#### Excerpted data

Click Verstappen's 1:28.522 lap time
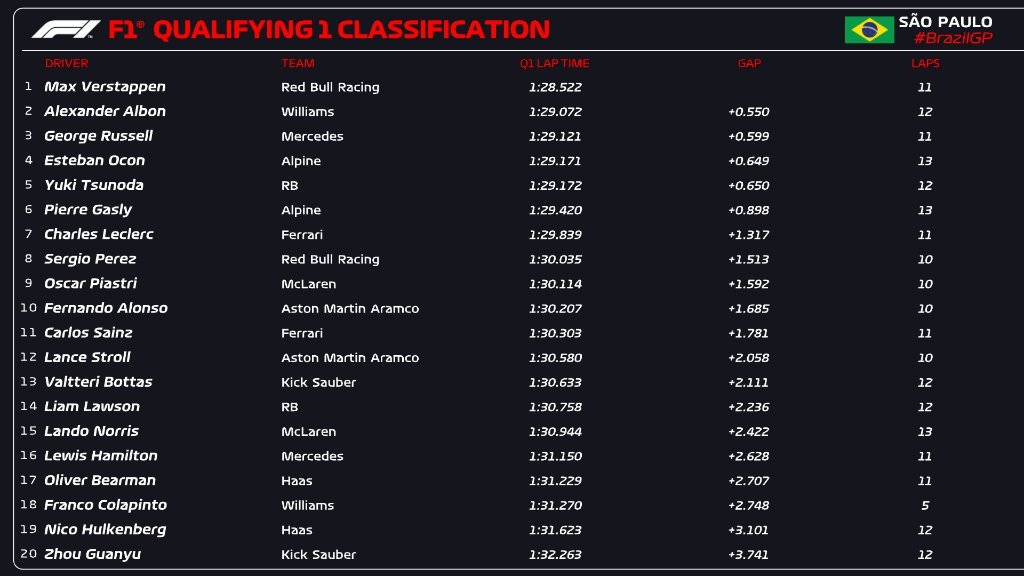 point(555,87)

########
#### Excerpted data

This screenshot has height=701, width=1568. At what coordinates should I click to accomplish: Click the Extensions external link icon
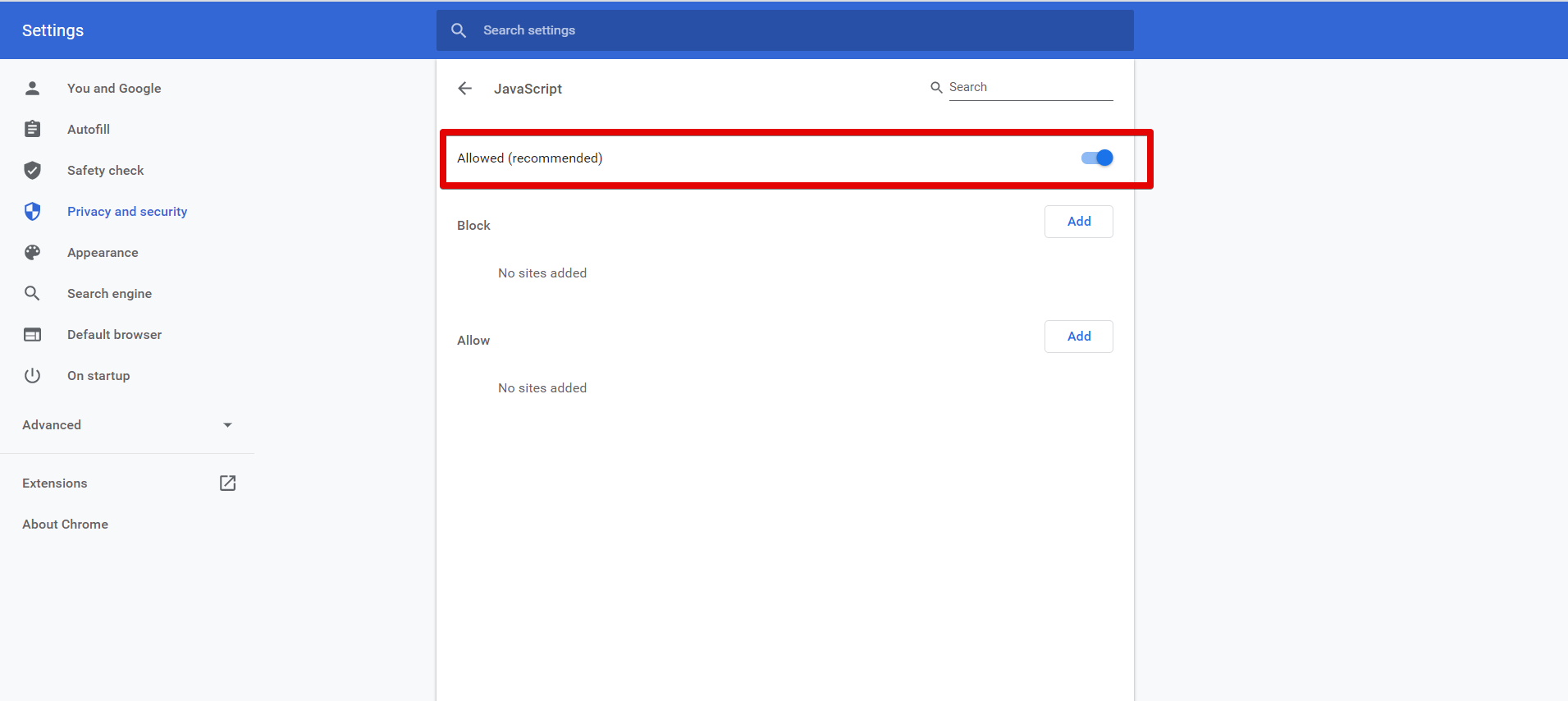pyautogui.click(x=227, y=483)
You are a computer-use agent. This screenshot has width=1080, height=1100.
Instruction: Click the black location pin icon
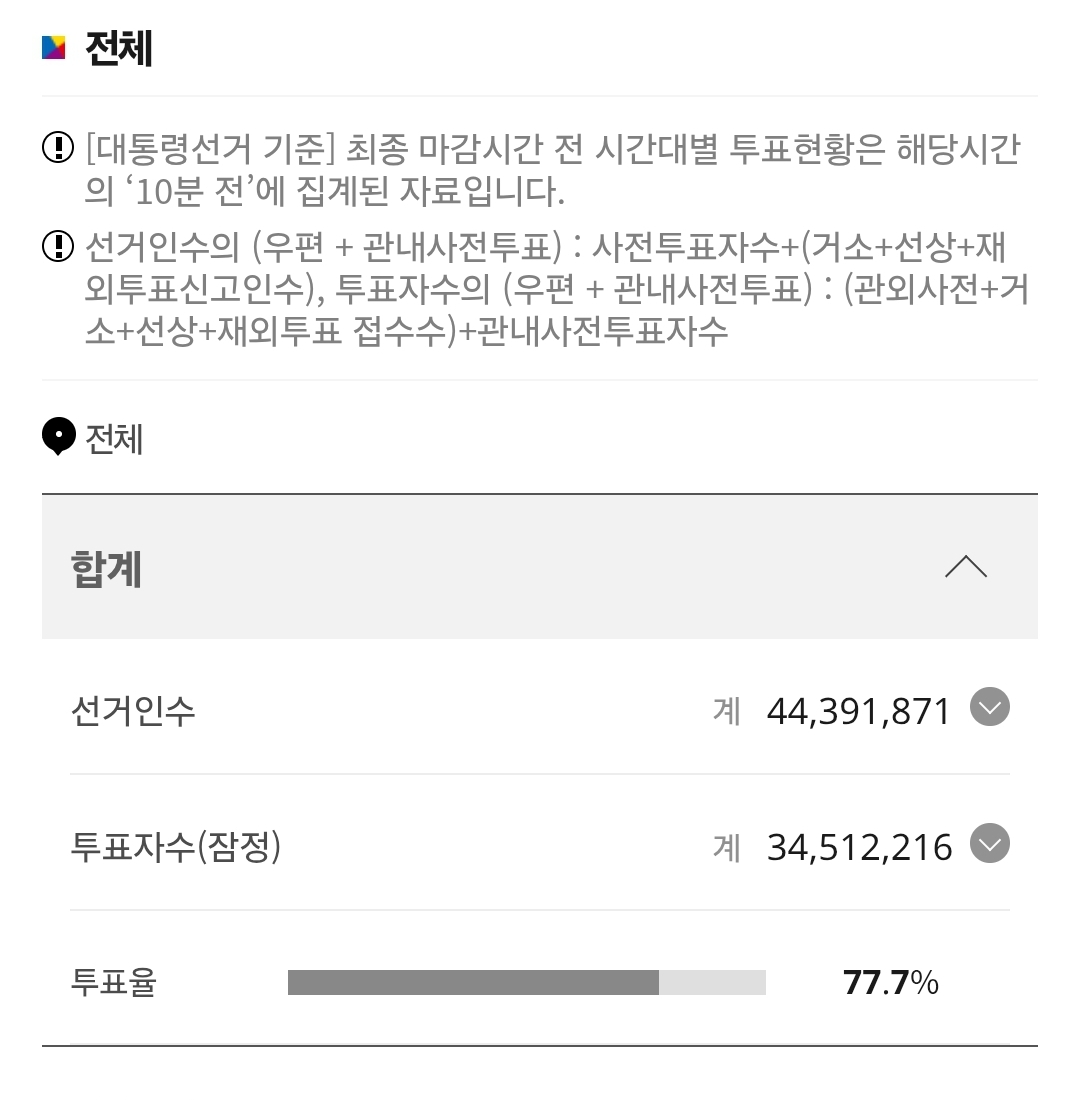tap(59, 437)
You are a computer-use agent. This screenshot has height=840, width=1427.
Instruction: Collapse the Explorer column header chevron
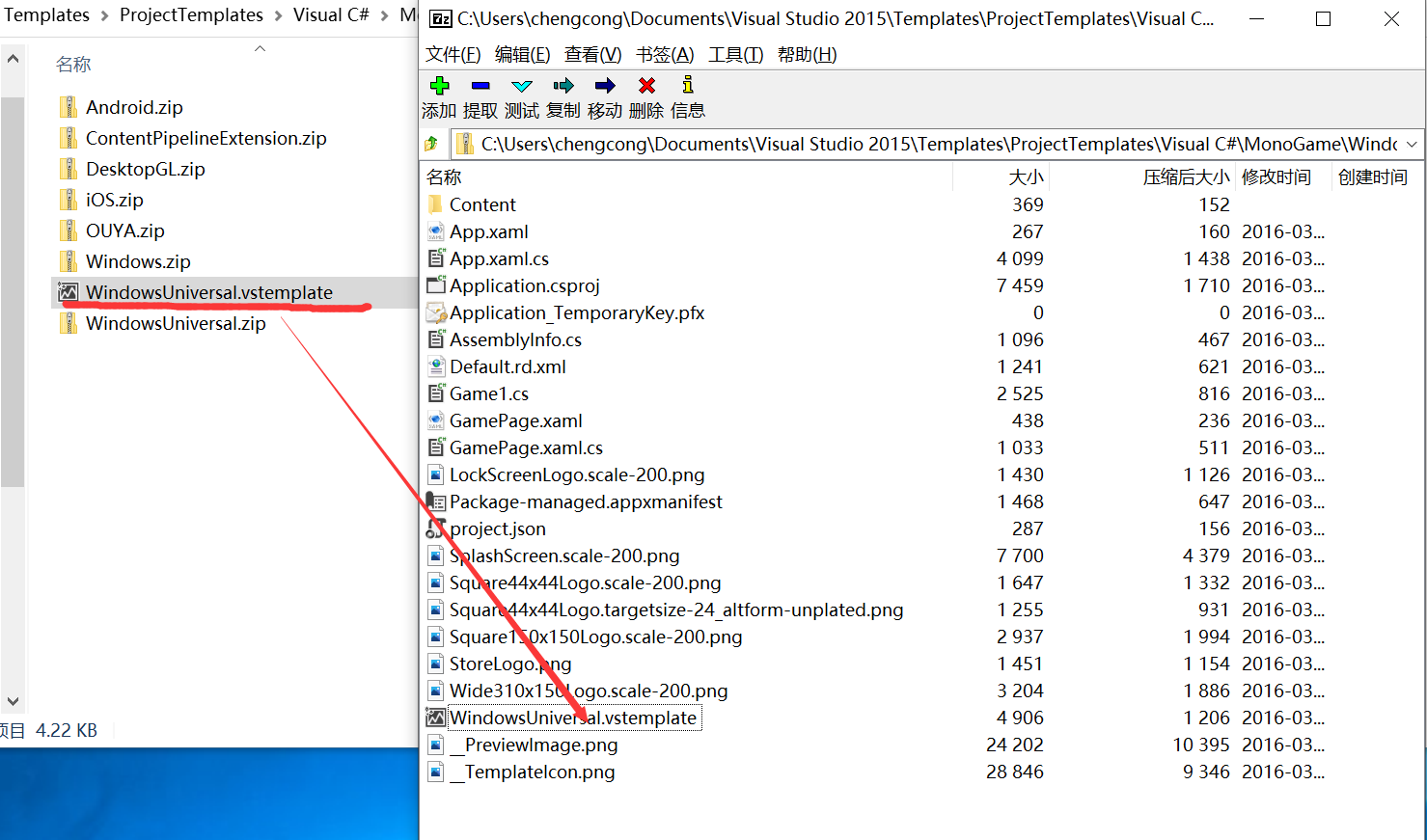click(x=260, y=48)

########
#### Excerpted data

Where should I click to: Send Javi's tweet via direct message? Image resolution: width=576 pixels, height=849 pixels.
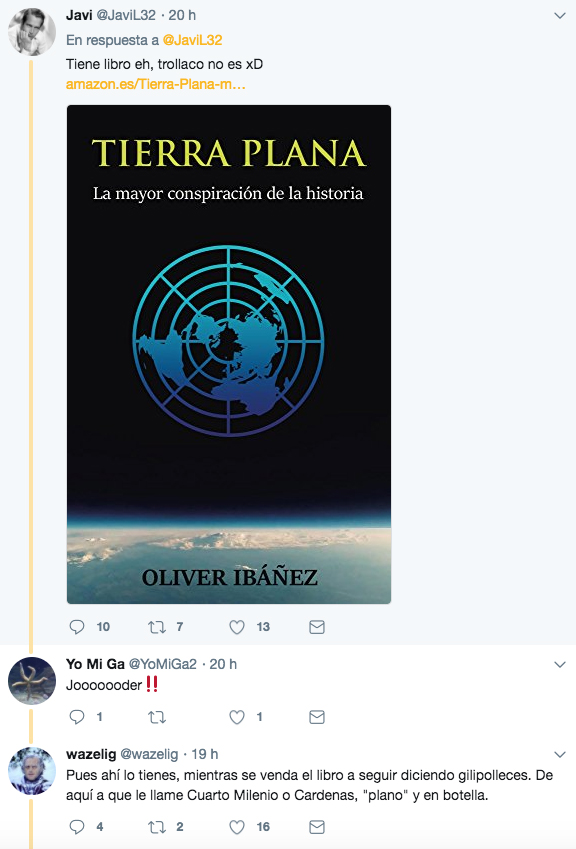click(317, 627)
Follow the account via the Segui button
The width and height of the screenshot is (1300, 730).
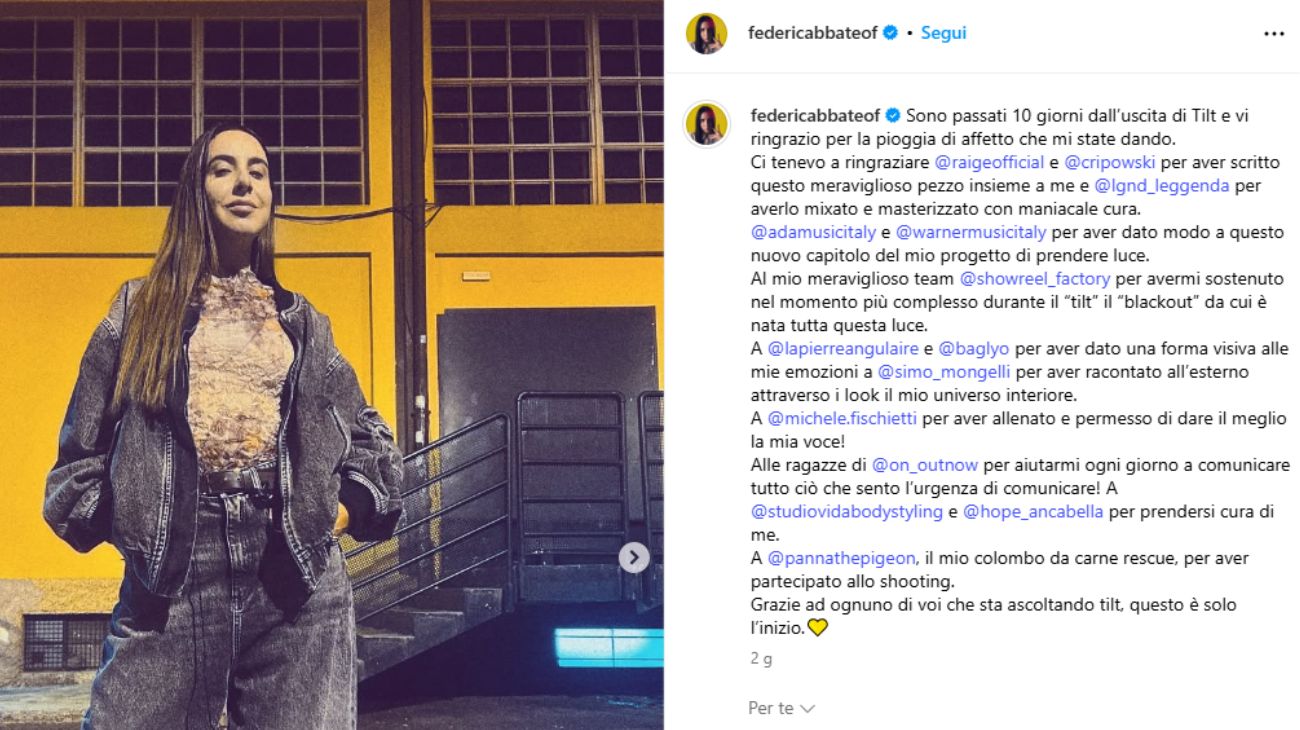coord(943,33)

########

■ What needs to be done
Locate the word "agent" in the data above. Copy every line carrying it.

■ Written solution
You are a computer-use agent. This screenshot has width=1080, height=1100.
You are a computer-use agent. This screenshot has height=840, width=1427.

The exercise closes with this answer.